■ SUPPLIED RECORDS:

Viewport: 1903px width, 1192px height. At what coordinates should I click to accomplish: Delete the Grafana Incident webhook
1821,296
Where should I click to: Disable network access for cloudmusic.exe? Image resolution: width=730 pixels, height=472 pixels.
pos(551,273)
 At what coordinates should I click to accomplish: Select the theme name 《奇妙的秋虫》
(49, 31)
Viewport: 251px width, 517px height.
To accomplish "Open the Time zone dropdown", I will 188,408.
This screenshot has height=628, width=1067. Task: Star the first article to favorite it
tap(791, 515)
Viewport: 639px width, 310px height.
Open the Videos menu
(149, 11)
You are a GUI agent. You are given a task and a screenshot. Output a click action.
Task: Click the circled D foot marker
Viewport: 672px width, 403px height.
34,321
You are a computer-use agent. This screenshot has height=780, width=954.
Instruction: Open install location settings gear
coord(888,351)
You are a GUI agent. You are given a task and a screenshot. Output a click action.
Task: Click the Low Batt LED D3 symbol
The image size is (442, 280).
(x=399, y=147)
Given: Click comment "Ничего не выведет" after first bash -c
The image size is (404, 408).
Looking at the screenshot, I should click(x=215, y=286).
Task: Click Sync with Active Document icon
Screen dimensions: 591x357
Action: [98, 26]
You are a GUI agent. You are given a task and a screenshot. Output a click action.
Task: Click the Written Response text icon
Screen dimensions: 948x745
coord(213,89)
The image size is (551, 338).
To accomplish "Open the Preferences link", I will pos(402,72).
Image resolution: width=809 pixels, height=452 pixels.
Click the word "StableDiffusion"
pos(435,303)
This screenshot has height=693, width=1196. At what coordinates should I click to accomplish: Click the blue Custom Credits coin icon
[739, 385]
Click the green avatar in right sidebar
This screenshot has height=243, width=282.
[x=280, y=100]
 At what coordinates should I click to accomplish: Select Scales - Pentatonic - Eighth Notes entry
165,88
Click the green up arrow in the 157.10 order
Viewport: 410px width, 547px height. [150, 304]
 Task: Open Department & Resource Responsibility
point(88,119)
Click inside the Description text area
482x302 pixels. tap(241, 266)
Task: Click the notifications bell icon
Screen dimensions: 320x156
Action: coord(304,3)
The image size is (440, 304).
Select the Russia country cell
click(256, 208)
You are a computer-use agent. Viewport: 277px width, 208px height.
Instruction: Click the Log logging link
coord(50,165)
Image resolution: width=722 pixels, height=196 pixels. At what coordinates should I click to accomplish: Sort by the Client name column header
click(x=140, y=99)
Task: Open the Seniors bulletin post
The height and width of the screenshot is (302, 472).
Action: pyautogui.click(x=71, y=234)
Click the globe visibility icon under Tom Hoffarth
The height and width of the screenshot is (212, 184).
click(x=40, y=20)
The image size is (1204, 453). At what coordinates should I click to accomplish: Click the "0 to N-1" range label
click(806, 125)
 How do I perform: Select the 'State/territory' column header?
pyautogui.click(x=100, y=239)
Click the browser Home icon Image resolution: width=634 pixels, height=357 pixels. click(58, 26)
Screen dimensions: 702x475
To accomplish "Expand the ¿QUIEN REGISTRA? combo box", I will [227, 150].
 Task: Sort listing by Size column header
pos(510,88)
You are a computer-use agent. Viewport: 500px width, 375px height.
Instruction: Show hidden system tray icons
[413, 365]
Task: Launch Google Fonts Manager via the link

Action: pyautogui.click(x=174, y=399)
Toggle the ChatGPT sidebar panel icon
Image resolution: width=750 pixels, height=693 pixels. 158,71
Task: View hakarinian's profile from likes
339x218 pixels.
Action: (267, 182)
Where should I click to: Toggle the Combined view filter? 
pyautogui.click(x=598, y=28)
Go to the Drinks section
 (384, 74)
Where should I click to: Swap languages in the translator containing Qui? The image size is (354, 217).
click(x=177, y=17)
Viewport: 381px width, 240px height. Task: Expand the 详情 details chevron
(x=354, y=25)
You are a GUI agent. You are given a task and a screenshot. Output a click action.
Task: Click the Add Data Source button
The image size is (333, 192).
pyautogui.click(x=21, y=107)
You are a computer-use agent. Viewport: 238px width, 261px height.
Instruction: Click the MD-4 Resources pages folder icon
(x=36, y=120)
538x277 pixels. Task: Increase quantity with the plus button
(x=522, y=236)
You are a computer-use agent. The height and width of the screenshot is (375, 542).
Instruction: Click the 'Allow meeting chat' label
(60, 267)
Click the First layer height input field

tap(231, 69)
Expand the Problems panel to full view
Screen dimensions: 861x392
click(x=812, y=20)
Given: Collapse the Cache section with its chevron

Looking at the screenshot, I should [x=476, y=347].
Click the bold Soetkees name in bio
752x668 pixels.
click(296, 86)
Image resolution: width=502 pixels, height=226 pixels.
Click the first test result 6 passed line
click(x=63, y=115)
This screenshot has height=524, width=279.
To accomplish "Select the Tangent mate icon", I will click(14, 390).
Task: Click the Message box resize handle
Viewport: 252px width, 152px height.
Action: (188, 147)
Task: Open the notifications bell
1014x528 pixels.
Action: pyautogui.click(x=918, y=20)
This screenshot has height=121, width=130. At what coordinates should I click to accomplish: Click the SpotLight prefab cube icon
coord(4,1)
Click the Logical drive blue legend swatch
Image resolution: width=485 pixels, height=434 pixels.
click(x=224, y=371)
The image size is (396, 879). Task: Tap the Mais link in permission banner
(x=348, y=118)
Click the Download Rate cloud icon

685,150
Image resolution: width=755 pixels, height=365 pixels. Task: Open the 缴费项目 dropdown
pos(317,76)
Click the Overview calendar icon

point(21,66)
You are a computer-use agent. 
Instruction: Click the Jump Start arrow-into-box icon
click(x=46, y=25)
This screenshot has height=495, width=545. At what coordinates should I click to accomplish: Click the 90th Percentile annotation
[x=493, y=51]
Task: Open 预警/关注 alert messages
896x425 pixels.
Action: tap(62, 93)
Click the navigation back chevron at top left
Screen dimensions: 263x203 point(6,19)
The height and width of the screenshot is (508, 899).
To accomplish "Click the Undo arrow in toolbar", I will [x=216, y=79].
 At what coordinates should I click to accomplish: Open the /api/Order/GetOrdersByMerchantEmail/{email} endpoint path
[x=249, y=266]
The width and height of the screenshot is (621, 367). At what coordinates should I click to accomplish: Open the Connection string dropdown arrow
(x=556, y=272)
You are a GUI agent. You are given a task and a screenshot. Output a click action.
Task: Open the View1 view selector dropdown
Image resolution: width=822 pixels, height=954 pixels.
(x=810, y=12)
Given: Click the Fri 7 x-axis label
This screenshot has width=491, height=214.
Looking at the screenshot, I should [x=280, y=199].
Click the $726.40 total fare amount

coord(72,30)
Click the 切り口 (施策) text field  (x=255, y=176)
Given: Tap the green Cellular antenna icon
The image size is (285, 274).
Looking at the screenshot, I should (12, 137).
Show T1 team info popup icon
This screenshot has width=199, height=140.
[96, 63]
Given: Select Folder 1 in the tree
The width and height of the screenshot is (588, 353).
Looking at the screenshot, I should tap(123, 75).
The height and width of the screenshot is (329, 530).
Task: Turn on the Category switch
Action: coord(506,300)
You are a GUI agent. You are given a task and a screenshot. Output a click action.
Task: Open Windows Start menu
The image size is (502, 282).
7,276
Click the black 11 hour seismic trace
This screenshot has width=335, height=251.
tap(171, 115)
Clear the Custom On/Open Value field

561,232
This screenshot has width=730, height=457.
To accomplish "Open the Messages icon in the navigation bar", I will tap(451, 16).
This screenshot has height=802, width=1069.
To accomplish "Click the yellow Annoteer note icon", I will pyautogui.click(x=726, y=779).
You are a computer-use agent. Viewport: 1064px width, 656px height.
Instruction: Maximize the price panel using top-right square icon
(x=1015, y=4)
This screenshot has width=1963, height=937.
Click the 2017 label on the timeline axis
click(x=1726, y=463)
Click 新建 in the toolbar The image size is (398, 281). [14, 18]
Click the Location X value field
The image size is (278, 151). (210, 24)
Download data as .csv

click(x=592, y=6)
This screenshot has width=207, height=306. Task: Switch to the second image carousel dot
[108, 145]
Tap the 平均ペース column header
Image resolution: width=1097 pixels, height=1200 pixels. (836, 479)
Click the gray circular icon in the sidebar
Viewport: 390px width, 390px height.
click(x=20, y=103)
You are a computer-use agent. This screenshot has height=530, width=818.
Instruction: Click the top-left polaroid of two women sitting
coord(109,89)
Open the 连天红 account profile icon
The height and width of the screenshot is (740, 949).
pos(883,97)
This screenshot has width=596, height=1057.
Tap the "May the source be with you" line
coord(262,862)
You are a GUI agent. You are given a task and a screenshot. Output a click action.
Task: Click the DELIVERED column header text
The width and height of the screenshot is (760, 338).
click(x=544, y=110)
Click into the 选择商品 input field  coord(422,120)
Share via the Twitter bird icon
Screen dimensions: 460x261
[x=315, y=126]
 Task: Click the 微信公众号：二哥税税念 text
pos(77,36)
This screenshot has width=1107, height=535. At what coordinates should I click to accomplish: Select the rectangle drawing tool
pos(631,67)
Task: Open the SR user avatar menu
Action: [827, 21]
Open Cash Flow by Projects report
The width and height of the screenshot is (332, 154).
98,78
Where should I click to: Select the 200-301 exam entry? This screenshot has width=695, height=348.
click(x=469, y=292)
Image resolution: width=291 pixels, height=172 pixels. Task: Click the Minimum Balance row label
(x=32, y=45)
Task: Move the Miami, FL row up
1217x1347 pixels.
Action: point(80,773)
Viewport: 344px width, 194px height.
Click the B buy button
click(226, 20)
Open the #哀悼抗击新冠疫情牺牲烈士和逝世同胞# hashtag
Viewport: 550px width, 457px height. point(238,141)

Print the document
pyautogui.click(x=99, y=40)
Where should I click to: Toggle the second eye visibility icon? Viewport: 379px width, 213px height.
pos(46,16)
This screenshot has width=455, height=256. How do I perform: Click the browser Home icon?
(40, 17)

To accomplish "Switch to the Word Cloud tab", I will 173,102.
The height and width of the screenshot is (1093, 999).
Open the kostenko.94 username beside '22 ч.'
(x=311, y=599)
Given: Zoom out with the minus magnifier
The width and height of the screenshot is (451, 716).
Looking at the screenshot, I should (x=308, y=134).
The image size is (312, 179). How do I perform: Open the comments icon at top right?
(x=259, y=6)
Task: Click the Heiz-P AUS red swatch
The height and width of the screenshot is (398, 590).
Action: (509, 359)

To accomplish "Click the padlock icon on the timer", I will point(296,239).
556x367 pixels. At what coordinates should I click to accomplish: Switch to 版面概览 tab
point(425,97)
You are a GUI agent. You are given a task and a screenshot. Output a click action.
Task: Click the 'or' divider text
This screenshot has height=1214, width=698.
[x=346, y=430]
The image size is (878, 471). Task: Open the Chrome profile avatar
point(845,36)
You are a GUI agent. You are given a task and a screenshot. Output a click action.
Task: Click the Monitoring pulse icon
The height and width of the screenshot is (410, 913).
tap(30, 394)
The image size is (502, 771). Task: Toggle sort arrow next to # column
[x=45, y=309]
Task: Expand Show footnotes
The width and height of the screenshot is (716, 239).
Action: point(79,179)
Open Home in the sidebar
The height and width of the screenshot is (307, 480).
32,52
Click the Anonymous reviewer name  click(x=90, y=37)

■ DESCRIPTION OF THE TASK: Only lines holding "swatch" are wanted; copy all of them from the listing.

■ SOLUTION TO THIS TASK:
Click the Logical drive blue legend swatch
Task: Click the Heiz-P AUS red swatch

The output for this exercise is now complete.